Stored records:
####
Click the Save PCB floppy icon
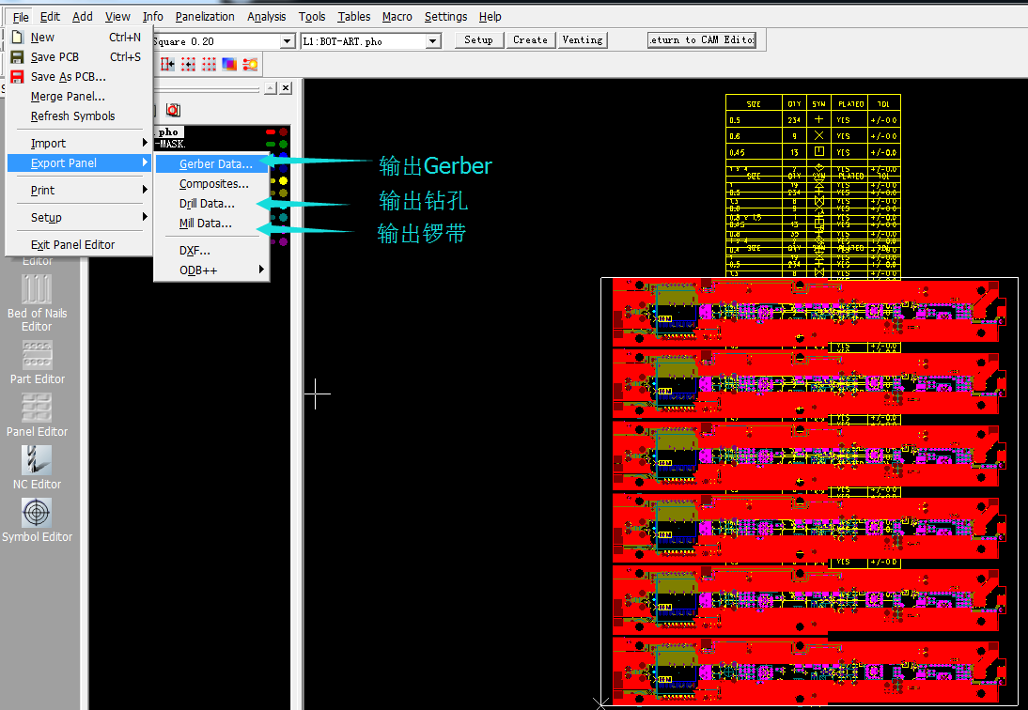 coord(18,57)
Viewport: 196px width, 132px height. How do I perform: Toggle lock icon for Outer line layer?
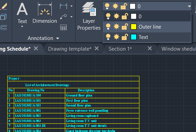(x=124, y=27)
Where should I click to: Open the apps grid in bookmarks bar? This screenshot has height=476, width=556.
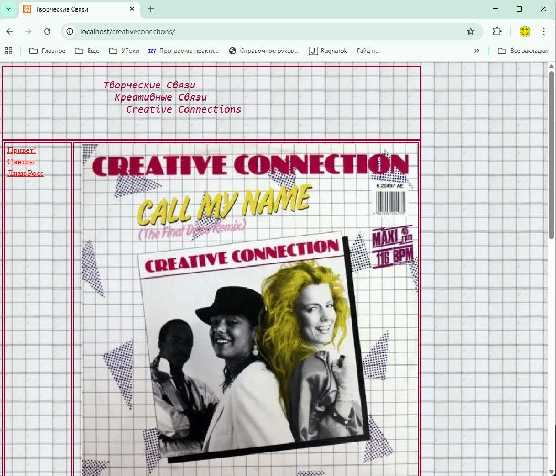(8, 51)
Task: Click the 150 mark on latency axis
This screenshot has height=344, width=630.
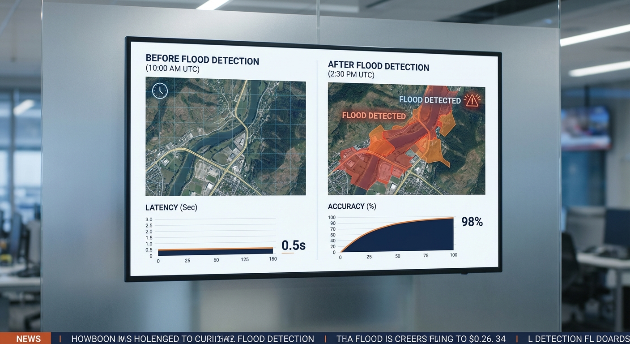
####
About this task — Exactly as written, restate all of the data, leaving out the images.

Solution to this exercise —
Click the Save PCB floppy icon
 coord(18,57)
Viewport: 196px width, 132px height. How do I perform: Toggle lock icon for Outer line layer?
(x=124, y=27)
Where should I click to: Open the apps grid in bookmarks bar? This screenshot has height=476, width=556.
(8, 51)
Task: Click the 150 mark on latency axis
This screenshot has height=344, width=630.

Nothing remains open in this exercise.